New issue
Advanced search Search tips

Issue 598184 link

Starred by 0 users

Issue metadata

Status: Fixed
Owner:
Closed: Aug 2017
Cc:
Components:
EstimatedDays: ----
NextAction: ----
OS: All
Pri: 3
Type: Feature



Sign in to add a comment

Allow lower-quality matches from HQP, but score them very low

Reported by pdk...@gmail.com, Mar 27 2016

Issue description

UserAgent: Mozilla/5.0 (X11; Linux x86_64) AppleWebKit/537.36 (KHTML, like Gecko) Chrome/49.0.2623.108 Safari/537.36

Steps to reproduce the problem:
1. https://groups.google.com/forum/?#!forum/google-cloud-sdk
2. enter cloud-sdk in the omnibar

What is the expected behavior?

What went wrong?
The URL isn't suggested.

Did this work before? N/A 

Chrome version: 49.0.2623.108  Channel: stable
OS Version: Ubuntu 14.04
Flash Version: 

It's suggested when searching for forum. The following, slightly different URL, is suggested.

https://groups.google.com/forum/#!forum/google-cloud-sdk

It seems that searching for query in http://site?query yields no results, but searching for site does.
 
Components: -UI UI>Browser>Omnibox
Labels: -OS-Linux -Type-Bug -Pri-2 OS-All Pri-3 Type-Feature
Status: Untriaged (was: Unconfirmed)
Feature request for Omnibar suggestions to take query parameters into account from history and bookmarks.

Forwarding onto Omnibox team for further triage.
Owner: mpear...@chromium.org
I seriously hope "https://groups.google.com/forum/?#!forum/google-cloud-sdk" is not the way that Groups or any other site publishes real URLs... that's just terrible.

->Mark for his input on what we do for query params, but this is somewhere between P3 and WontFix for me.
FYI every group link in the emails sent out (in the footer to the post thread) that I have seen uses the query param into hash + exclamation to get the old Google bot to crawl their SPA pages. So, it is basically their default it seems. While the emails *show* a clean URL, they redirect to this querified version.

Comment 4 by phistuck@gmail.com, Apr 3 2016

#3 -
For me, it goes to a querified URL with an actual (analytical) query -
https://groups.google.com/forum/?utm_medium=email&utm_source=footer#!msg/discuss-webrtc/FYJksGrlVm4/z1KgmBFkKwAJ
I believe Peters refers to a question mark without any actual query after it as a terrible thing.

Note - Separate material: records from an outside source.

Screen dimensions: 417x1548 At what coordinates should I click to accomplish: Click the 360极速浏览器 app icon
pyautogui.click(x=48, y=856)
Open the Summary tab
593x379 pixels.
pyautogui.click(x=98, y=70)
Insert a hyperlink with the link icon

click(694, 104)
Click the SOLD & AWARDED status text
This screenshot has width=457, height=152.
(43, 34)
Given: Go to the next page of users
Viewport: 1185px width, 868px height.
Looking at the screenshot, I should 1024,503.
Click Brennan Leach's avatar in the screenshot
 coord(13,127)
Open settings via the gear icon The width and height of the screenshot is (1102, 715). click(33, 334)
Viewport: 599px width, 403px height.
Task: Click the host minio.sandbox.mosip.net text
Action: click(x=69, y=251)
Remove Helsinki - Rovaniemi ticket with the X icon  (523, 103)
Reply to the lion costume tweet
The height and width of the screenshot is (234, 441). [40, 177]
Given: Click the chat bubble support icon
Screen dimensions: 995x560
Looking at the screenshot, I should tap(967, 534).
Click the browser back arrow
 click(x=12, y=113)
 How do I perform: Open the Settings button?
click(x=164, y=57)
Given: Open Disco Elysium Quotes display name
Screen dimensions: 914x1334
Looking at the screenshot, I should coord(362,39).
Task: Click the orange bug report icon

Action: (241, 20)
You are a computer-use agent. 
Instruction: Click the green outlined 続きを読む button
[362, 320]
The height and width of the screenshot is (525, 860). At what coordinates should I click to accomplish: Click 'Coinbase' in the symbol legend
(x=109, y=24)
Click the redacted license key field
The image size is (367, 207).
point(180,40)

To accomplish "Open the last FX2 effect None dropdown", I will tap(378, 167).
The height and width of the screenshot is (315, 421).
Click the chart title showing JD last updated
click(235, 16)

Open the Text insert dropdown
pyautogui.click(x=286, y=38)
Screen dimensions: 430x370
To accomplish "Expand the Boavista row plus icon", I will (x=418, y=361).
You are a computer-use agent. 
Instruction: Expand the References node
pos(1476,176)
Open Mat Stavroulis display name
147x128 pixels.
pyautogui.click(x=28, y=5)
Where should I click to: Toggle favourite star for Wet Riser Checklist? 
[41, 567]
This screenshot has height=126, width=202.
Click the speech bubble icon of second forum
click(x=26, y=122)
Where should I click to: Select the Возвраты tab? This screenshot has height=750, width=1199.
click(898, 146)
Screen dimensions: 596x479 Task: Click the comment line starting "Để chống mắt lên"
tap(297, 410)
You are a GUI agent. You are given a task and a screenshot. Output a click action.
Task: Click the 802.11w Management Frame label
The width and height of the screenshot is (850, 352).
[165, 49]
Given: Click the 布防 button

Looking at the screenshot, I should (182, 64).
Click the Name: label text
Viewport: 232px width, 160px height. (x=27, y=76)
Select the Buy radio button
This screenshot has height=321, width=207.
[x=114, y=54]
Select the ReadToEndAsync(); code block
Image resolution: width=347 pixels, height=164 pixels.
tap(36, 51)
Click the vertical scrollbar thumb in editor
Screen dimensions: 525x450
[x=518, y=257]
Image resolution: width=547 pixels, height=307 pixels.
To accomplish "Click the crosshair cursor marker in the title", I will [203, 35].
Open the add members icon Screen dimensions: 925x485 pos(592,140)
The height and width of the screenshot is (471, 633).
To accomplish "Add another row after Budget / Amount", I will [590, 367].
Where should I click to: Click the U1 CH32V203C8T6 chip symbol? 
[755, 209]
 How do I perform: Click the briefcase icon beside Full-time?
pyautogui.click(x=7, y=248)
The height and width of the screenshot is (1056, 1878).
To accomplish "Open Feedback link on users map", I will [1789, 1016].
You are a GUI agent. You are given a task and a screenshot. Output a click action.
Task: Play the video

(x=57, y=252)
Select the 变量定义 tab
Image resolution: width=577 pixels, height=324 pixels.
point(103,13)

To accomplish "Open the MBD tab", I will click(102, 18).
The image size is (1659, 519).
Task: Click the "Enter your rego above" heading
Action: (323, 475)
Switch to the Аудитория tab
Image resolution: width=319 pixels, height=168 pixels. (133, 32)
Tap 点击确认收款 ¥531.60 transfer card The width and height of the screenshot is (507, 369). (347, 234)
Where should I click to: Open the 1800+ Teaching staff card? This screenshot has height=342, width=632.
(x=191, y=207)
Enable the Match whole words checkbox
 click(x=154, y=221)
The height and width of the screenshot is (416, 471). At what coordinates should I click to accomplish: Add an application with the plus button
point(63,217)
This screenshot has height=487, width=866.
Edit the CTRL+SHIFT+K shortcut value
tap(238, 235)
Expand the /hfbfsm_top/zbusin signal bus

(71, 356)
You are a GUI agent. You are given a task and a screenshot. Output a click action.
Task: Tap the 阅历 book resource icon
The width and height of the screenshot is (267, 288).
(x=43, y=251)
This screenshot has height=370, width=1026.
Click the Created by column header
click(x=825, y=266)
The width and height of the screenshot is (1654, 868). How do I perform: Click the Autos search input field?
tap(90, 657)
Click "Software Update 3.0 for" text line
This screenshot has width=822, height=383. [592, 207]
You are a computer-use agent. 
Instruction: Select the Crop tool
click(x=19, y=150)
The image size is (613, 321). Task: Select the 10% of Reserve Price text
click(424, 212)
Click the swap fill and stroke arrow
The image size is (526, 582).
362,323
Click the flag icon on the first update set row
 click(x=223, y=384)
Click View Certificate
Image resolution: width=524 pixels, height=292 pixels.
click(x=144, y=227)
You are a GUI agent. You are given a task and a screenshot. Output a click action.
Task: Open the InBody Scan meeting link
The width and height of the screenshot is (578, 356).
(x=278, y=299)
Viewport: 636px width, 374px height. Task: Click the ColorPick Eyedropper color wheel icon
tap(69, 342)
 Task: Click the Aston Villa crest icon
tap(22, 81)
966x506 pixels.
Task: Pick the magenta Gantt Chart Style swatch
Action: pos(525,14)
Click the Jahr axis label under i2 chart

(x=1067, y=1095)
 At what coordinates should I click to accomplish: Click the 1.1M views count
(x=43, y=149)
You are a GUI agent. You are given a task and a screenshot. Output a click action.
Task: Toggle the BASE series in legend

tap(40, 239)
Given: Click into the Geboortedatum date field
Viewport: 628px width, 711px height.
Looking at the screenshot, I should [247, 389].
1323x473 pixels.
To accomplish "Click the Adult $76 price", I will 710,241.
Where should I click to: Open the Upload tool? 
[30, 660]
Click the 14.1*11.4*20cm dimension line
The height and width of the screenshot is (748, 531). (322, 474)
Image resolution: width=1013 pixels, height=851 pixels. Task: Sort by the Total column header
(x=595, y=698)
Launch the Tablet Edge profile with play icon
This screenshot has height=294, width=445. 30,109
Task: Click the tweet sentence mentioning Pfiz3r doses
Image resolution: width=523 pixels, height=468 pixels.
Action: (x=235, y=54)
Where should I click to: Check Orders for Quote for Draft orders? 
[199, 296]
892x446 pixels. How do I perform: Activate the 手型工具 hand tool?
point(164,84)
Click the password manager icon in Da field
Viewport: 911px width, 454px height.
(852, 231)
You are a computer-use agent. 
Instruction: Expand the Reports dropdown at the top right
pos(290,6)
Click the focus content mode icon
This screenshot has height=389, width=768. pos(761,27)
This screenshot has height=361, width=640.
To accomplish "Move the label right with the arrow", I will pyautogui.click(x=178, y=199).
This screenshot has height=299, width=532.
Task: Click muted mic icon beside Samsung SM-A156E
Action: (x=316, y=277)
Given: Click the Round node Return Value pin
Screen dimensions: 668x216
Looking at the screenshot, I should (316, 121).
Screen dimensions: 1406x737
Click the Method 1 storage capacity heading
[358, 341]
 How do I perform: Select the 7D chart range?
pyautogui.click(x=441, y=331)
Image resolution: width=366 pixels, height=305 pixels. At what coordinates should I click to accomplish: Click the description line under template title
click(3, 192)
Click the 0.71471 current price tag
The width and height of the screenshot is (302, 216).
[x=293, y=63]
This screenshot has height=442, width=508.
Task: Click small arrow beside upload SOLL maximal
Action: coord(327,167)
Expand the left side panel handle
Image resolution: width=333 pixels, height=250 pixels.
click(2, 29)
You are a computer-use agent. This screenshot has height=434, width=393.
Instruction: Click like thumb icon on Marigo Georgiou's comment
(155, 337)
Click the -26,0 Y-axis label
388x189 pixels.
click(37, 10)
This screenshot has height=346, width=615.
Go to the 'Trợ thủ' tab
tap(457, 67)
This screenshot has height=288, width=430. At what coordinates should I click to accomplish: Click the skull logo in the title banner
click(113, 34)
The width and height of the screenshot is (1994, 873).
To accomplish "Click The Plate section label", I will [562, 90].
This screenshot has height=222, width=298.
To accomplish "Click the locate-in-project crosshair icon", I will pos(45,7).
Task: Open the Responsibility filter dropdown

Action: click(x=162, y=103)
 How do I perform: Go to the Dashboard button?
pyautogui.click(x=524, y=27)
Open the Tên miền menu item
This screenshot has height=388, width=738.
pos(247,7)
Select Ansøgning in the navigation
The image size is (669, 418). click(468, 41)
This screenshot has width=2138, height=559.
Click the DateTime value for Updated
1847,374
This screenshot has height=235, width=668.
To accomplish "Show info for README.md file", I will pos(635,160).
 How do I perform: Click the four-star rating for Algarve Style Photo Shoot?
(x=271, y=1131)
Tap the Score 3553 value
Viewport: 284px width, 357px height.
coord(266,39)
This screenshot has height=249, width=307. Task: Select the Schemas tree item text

Comment 5 by pdk...@gmail.com, Apr 3 2016

Yes, the URL posted is reduced. I'm surprised that queries get special
treatment, in that they are apparently ignored. That's a major bug
IMO, for this particular feature at least.

Comment 6 by pdk...@gmail.com, Apr 3 2016

Any hash following a query is ignored. And apparently all query items
but the first are ignored. Or so I thought, but it seems to be more
confusing than that.

This is a real URL, less the edited project name.

https://console.cloud.google.com/appengine?project=name&moduleId=default&duration=PT1H

It finds project and name, but not the other query items, such as
PT1H. Except when you just enter p, it highlights both p in project
and P in PT1H. Now press t, and the omnibar is blank. No entries.
I don't know what our query indexing rules are but in general queries have a ridiculous amount of crap in them that you almost never want to match for almost any URLs.

Comment 8 by pdk...@gmail.com, Apr 4 2016

It can be weighted then. Not showing any match (when there are no
other non-query matches) is a bug.
What the omnibox does is complicated.  Here roughly are the rules that apply here:
* Allow terms to match after the "?", but only if they're at what looks like a word boundary.
* These query-param term matches are given a score of 0.5.  In comparison for examples, title matches are given a score of 0.8; hostname matches are given a score of 1.0.  These scores are summed for individual terms.
* "cloud-sdk" and "cloud sdk" are both treated as two separate terms.
* The average term score must be at least 0.8 for a result to be displayed (regardless of how often the page is visited).  We have found via comparisons side-by-side comparisons that this threshold is a good level to get rid of off-topic results without losing on-topic results.

In this example, the page isn't meeting the topicality threshold; its term score is 0.5 and 0.5 and thus averages 0.5.  The easy way to verify this is to notice that "cloud-sdk groups" does return the result because it brings the score above the threshold.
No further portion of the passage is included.